Selma, 50 anos depois (publicado originalmente em 17/3/2015)
O ator Tom Wilkinson sempre trabalha bem. A forma como desenvolve os seus personagens, mesmo os menores, dá vida à história, seja ela qual for. É parecido com Frank Langella ou Bill Murray, com igual talento. Tudo o que toca vira ouro. É o caso de ‘Selma’ (2014), falsamente tido como a biografia de Martin Luther King no cinema. Na verdade, trata-se da marcha encampada pelo líder negro há 50 anos na cidade de Selma, no interior do Alabama, até a capital do Estado, Montgomery.
A proposta: ter direito eleitoral igual ao do branco. Poder votar nos EUA nos anos 60 não era para qualquer um. O jornalista Élio Gaspari publicou artigo na Folha de São Paulo em janeiro sobre a fita. Segundo ele, o ex-presidente Lindon Johnson, papel de Wilkinson, foi mal pintado na telona. Vemos o político de todas as formas tentando intimidar King. Não queria a marcha, pois atrapalharia o governo. Mentira, diz Gaspari.
Johnson foi a favor de enviar ao Congresso o projeto de igualar os direitos de votação. À parte disto, Wilkinson dá um show diante das câmeras. Quando aparece, engole David Oyelowo (M. L. King) sem fazer força. Lembrou-me Langella em ‘Frost / Nixon’ (2008), na pele do ex-presidente. De forma geral, ‘Selma’ é um bom filme.
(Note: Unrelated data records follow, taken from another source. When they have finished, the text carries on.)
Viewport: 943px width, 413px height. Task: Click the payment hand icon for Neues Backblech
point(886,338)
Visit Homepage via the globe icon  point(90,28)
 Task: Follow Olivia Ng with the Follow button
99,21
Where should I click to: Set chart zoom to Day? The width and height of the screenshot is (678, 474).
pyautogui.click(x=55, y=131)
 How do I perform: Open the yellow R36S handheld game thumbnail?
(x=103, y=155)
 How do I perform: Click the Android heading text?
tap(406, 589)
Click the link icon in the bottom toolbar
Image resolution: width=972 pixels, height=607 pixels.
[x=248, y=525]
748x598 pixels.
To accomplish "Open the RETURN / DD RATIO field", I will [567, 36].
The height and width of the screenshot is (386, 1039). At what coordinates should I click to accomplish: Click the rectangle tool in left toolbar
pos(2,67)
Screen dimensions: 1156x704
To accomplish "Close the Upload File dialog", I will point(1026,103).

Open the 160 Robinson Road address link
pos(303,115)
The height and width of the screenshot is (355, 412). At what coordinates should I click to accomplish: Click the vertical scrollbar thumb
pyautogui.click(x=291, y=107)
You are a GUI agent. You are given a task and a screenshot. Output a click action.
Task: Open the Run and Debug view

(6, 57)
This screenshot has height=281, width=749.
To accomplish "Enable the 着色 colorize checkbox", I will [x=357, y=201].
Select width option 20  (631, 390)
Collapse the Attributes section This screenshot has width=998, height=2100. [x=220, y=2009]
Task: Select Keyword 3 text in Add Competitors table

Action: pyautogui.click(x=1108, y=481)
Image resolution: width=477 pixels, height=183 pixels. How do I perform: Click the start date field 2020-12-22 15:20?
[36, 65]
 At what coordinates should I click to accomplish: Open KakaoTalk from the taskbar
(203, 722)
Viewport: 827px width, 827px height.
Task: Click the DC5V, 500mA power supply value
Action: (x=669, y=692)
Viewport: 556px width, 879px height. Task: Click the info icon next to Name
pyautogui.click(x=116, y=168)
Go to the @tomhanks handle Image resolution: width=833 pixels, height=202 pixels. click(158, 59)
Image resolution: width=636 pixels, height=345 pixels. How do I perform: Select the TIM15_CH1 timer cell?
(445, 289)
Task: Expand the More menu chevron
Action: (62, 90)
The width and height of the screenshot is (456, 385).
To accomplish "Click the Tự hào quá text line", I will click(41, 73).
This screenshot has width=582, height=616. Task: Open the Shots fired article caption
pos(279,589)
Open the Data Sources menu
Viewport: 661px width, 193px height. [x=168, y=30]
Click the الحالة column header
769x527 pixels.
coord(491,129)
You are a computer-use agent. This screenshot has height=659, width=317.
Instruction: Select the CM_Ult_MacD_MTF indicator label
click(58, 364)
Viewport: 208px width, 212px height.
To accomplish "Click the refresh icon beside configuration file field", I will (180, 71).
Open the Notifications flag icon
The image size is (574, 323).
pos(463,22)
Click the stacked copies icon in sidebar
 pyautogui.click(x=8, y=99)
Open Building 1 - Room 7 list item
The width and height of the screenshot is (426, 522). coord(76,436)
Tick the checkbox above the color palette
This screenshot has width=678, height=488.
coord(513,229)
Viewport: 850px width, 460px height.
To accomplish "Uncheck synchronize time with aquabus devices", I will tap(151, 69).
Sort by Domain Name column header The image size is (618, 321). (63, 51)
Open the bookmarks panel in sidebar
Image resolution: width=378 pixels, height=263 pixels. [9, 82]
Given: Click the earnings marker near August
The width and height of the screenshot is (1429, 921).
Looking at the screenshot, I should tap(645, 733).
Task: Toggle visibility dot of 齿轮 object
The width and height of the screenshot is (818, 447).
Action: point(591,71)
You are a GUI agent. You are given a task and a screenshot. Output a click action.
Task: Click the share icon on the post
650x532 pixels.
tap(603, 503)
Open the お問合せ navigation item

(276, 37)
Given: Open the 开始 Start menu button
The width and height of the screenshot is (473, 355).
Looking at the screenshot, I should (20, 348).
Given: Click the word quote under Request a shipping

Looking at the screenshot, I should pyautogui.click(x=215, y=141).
A diretora Ava DuVernay consegue, na medida do possível, controlar os nervos do elenco, sobretudo de Oyelowo. Ele não se parece com L. King. O ator parece se esforçar mais por saber da não semelhança, talvez.
A fama de ‘Selma’ passou longe da de ‘12 Anos de Escravidão’, melhor filme do Oscar 2014. Os pontos altos do longa são exatamente os embates entre Johnson e King. Como Wilkinson se sai melhor, a história fica torta, pois o alvo é o líder assassinado em 68. Aliás, o veterano deveria ter sido indicado a Melhor Ator Coadjuvante na festa do Oscar 2015.
Lidar com fatos históricos na sétima arte sempre é um problema porque o cinema romanceia o caso, ilustra na forma que bem entende e às vezes derrapa na maionese. Com ‘Selma’ essa teoria é válida a metade. Mas são poucas as mulheres que dirigem filmes em Hollywood. E, para ser feito, ‘Selma’ teve dinheiro da milionária Oprah Winfrey e França.
As coisas não mudam tanto assim em cinco décadas. Não à toa, Patricia Arquette disse o que disse na cerimônia festiva e obteve como respostas gritos de Meryl Streep a seu favor. Ninguém aguenta muito mais do jeito que está. A indústria tem de mudar.